Warsaw ghetto uprising leader honoured at funeral
Marek Edelman, the last surviving leader of the 1943 ghetto uprising, died last week at the age of 90.Warsaw -- Senior Polish and Jewish leaders joined hundreds of people Friday at the funeral of Marek Edelman, the last commander of the doomed 1943 Warsaw ghetto uprising against Nazi Germany.
Edelman died last week at the age of 90. His death has been seen as the passing of an era in Polish history.
"He thought any manifestation of hatred in public life was the greatest evil and he condemned it at every step," Poland's first democratically elected post-communist prime minister Tadeusz Mazowiecki told mourners.
About 1,000 people gathered in brilliant autumn sunshine at the foot of the black stone monument in Warsaw honouring Jewish ghetto fighters, unveiled in 1948 near the site of their last battle.
In front of it, flames burned in a huge seven-armed menorah, one of the oldest symbols of the Jewish faith.
President Lech Kaczynski, Prime Minister Donald Tusk as well as Polish anti-communist icon and Nobel Peace Prize winner Lech Walesa attended.
"Marek was an example," Adam Michnik, a leading communist-era Polish dissident told the crowd. Edelman stood up for human rights, travelling to besieged Sarajevo, supporting gay rights and the rights of people with AIDS, Michnik said.
"I've come to say goodbye to a great man," Magda Wanielista, a 17-year-old Warsaw school student told AFP. "I have enormous respect for him, for his courage.
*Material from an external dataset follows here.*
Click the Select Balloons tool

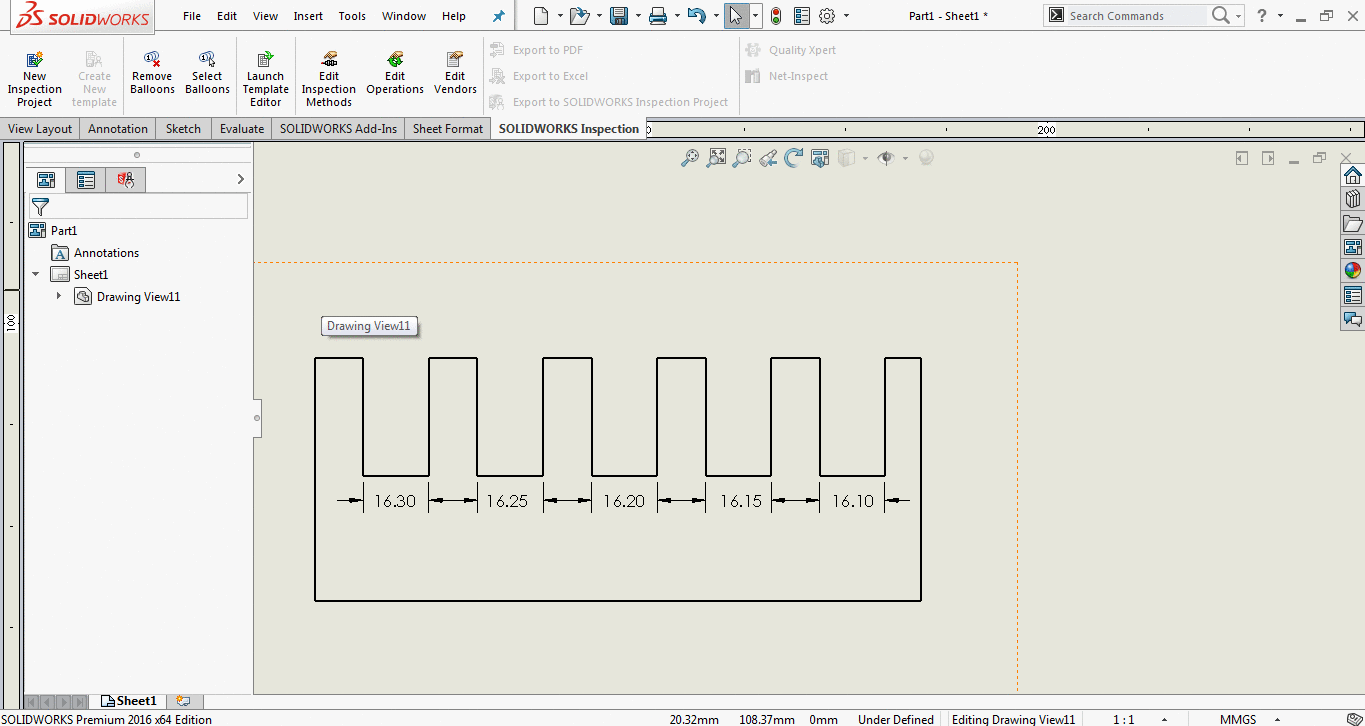click(x=207, y=60)
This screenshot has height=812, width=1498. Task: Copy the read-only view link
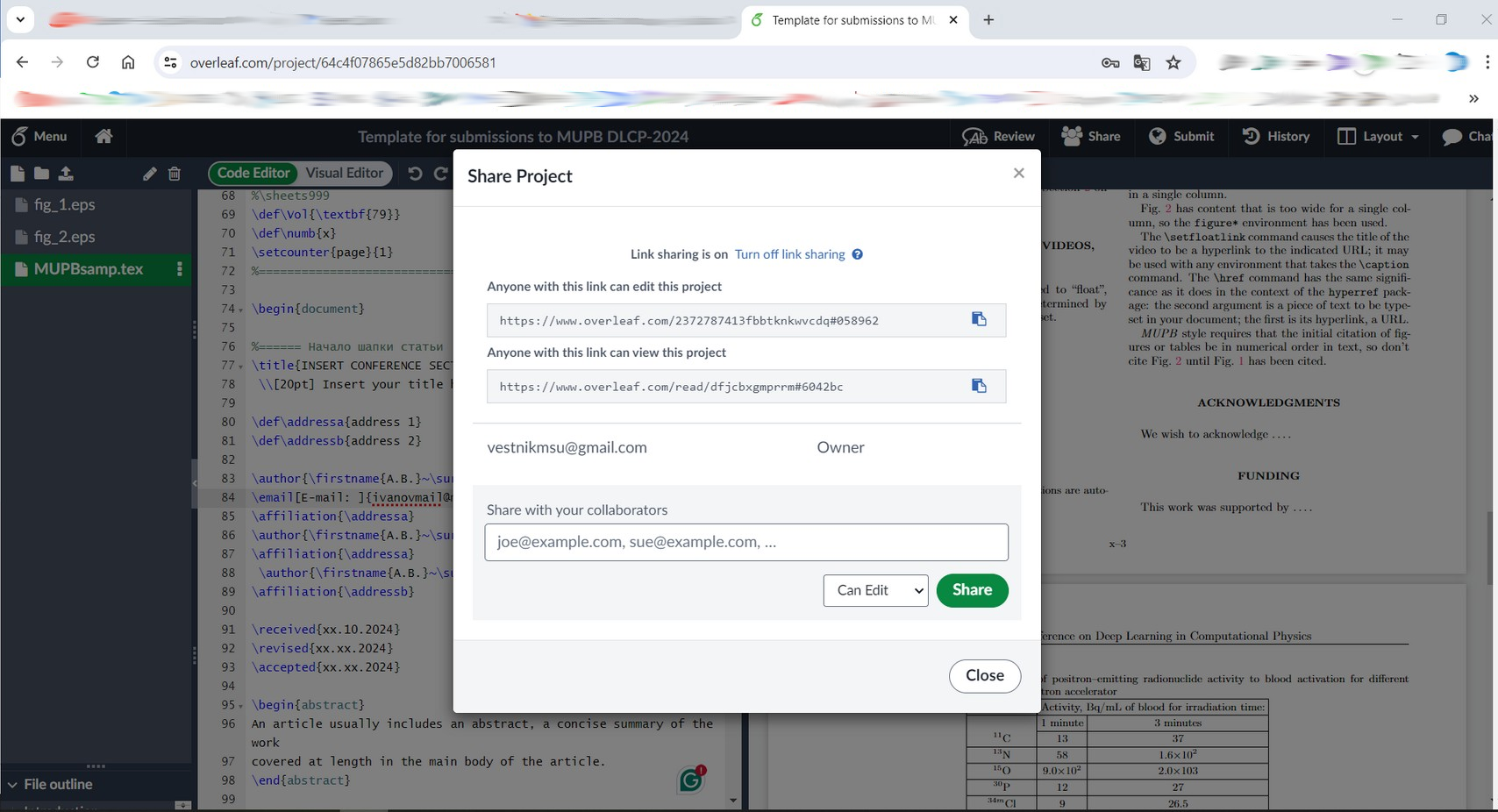pyautogui.click(x=979, y=386)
He was a great example to many people."
In a nod to Edelman, mourners carried yellow tulips and plastic daffodils.
"Marek Edelman always laid daffodils at the ghetto uprising monument every April 19. But they are spring flowers," said Lukasz, 31, explaining the plastic flowers.
The cortege was later to go to Warsaw's Jewish cemetery, where Edelman was to be laid to rest alongside his comrades.
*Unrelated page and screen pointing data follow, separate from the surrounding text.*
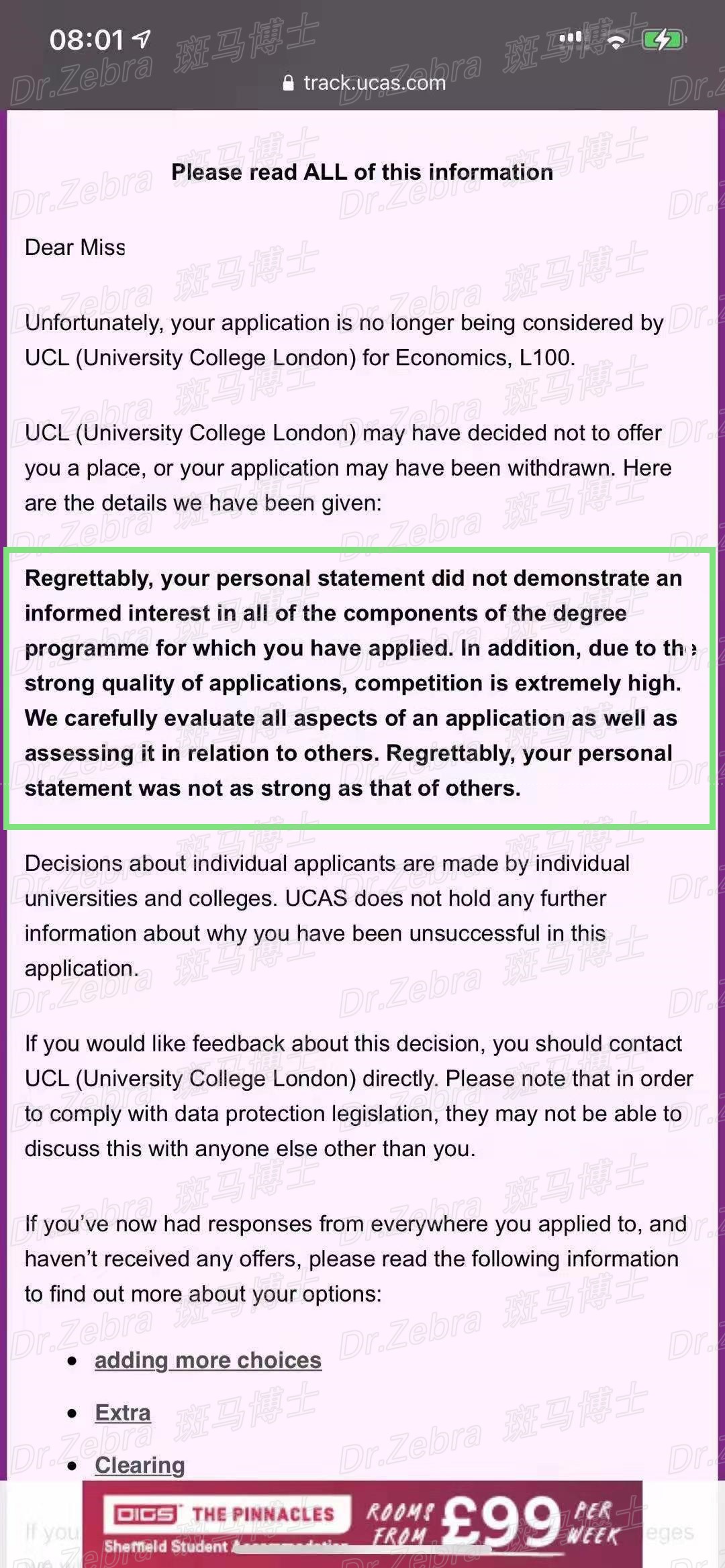The image size is (725, 1568).
Task: Click the bold rejection reason in green box
Action: coord(354,683)
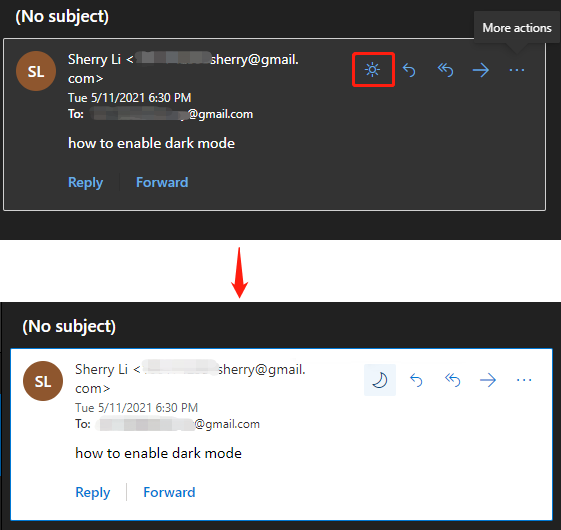Click Sherry Li sender name in dark message

(94, 59)
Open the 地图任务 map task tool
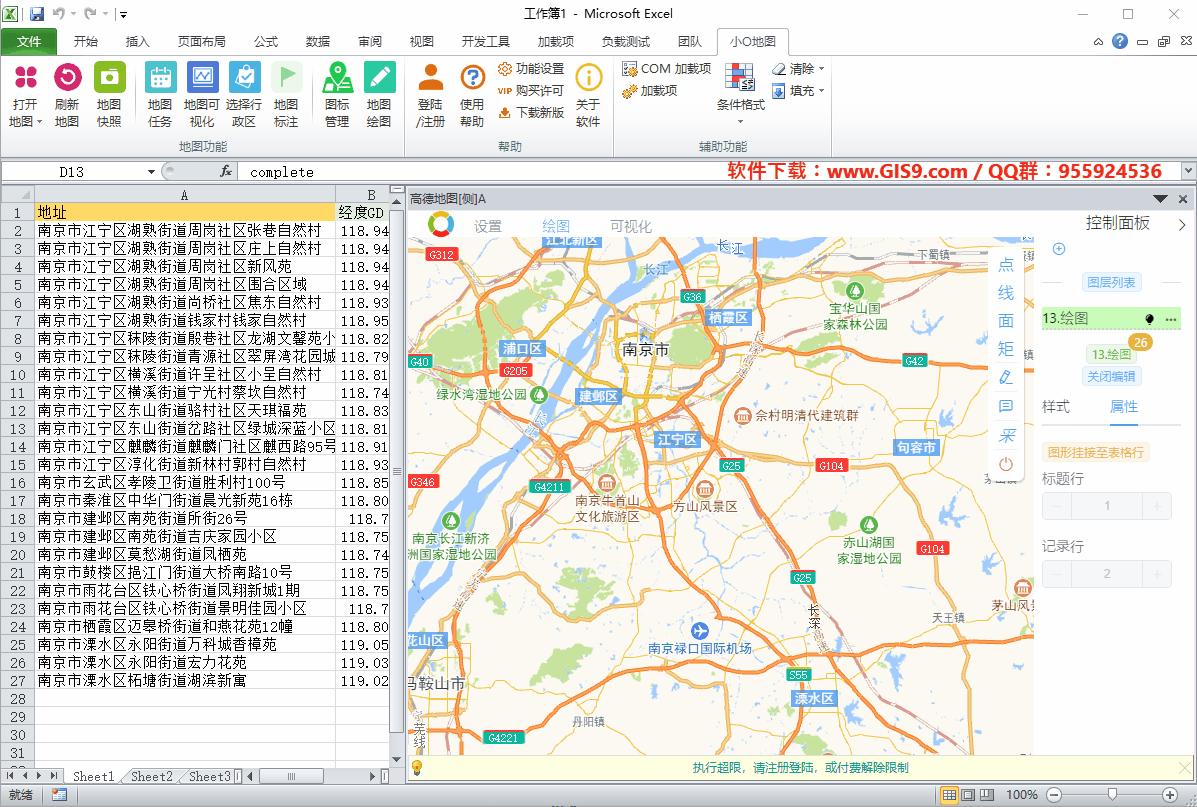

Edelman passed away October 2 in Warsaw at the presumed age of 90. Because he was orphaned, his exact date of birth is unknown. His identity documents bore the birth date January 1, 1919.
He was the last surviving leader of the valiant 1943 ghetto uprising. "We knew perfectly well that there was no way we could win," Edelman told AFP in a 2008 interview.
"It was a symbol of the fight for freedom. A symbol of standing up to Nazism, and of not giving in," he said.
Against all odds, the insurrection lasted three weeks, until the Nazis razed the ghetto.
Edelman escape the Nazi onslaught and a little over a year later took part in the ill-fated 1944 Warsaw uprising, ordered by Poland's London-based government-in-exile.
Unlike most other Polish-Jewish Holocaust survivors, he did not emigrate to Israel after the war.
"Someone had to stay to watch over all those who died here," he said later.
Edelman, who studied medicine and became a respected cardiologist, joined the underground anti-communist opposition in the 1970s.
He won a seat in parliament in elections in 1989 which sped the peaceful demise of the communist regime, serving until 1993.
Until his death, Edelman was an outspoken critic of racism, xenophobia and anti-Semitism.